> [MATERIAL PROVIDED]:
┌────────

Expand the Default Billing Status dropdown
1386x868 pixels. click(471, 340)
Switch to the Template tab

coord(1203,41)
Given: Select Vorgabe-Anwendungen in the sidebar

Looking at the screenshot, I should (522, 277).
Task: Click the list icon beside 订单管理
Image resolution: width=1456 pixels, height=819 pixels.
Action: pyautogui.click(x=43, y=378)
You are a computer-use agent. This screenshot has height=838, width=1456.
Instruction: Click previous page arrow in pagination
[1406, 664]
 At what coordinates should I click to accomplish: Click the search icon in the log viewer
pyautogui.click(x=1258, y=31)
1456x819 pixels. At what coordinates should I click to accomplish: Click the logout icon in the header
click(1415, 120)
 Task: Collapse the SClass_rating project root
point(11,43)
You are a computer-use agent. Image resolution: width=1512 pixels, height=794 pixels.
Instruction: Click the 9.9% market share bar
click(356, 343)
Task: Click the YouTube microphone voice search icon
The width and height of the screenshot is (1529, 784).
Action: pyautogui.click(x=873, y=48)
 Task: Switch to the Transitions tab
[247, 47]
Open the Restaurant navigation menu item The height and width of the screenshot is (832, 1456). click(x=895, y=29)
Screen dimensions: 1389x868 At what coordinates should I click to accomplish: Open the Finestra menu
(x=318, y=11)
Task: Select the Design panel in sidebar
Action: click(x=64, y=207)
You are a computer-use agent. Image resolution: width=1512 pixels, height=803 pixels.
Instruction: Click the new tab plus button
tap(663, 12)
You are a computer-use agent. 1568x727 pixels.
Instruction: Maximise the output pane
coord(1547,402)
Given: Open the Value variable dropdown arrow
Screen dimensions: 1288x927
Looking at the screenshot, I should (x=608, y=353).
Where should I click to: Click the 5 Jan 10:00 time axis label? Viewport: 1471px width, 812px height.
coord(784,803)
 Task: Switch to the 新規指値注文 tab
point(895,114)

└────────

> [ASSIGNMENT]: Select and copy every line of the listing with the word "agent".

> [TASK OUTPUT]:
You are a computer-use agent. This screenshot has height=838, width=1456.
You are a computer-use agent. Image resolution: width=1512 pixels, height=794 pixels.
You are a computer-use agent. Image resolution: width=1512 pixels, height=803 pixels.
You are a computer-use agent. 1568x727 pixels.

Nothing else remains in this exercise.